Formal Safety Verification and Refinement for Generative Motion Planners via Certified Local Stabilization
This addresses safety verification for learning-based motion planners in robotics, which is critical for real-world deployment but challenging due to scalability issues.
The paper tackles the problem of verifying safety and dynamic feasibility for generative motion planners (GMPs) by proposing a method that stabilizes GMP outputs with a small neural tracking controller and applies neural network verification to certify closed-loop safety, improving safety in simulation and on hardware without retraining.
We present a method for formal safety verification of learning-based generative motion planners. Generative motion planners (GMPs) offer advantages over traditional planners, but verifying the safety and dynamic feasibility of their outputs is difficult since neural network verification (NNV) tools scale only to a few hundred neurons, while GMPs often contain millions.
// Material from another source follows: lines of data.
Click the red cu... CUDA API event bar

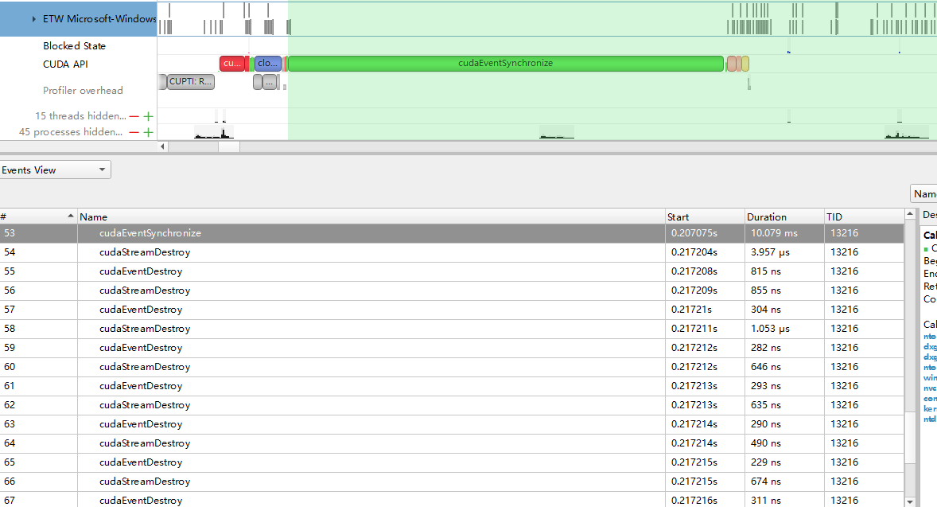[x=231, y=63]
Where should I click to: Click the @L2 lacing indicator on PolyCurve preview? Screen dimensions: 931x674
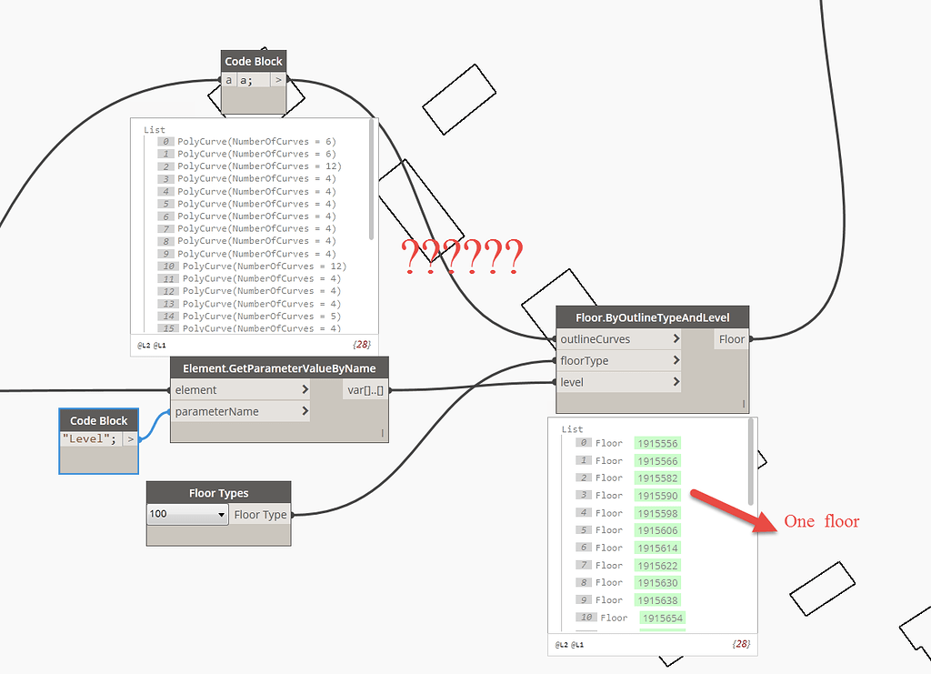point(146,345)
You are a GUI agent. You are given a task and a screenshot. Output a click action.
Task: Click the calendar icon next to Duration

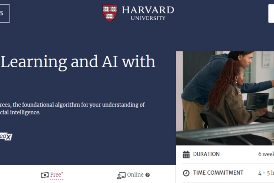coord(186,155)
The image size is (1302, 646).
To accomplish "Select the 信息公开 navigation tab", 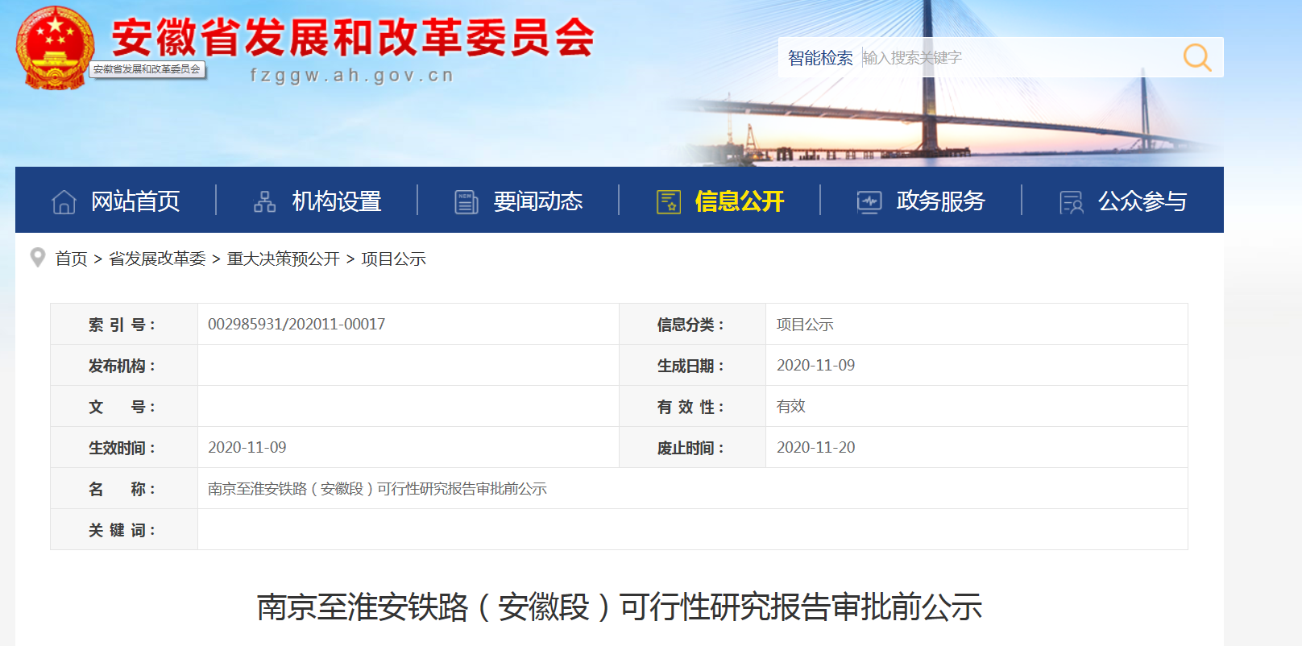I will 740,201.
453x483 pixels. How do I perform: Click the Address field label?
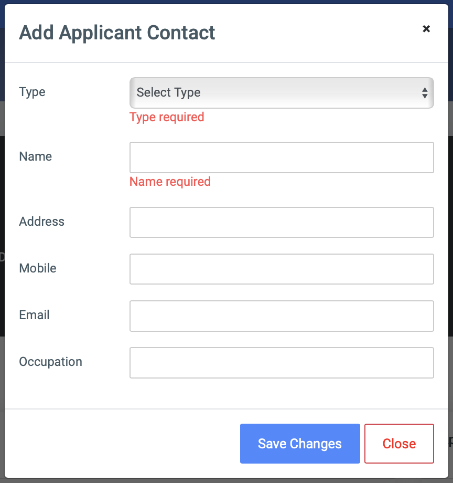[x=42, y=222]
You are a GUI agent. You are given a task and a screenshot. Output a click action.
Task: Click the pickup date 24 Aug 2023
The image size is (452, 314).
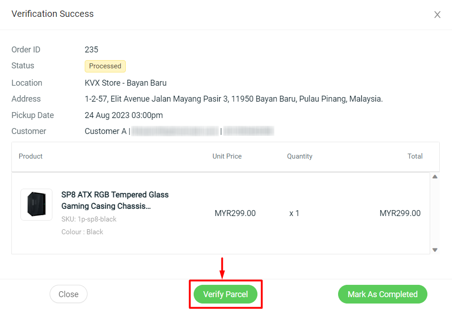click(123, 115)
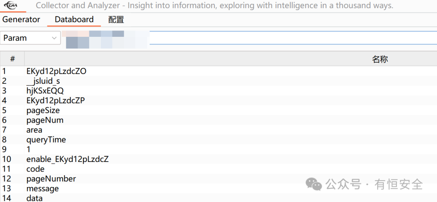Select the hjKSxEQQ row
This screenshot has height=202, width=437.
click(45, 91)
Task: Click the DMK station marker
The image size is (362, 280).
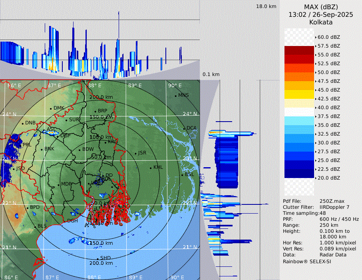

To preserve GMP expressiveness while enabling verification, our key insight is to imitate the GMP by stabilizing references sampled from the GMP with a small neural tracking controller and then applying NNV to the closed-loop dynamics. This yields reachable sets that rigorously certify closed-loop safety, while the controller enforces dynamic feasibility. Building on this, we construct a library of verified GMP references and deploy them online in a way that imitates the original GMP distribution whenever it is safe to do so, improving safety without retraining. We evaluate across diverse planners, including diffusion, flow matching, and vision-language models, improving safety in simulation (on ground robots and quadcopters) and on hardware (differential-drive robot).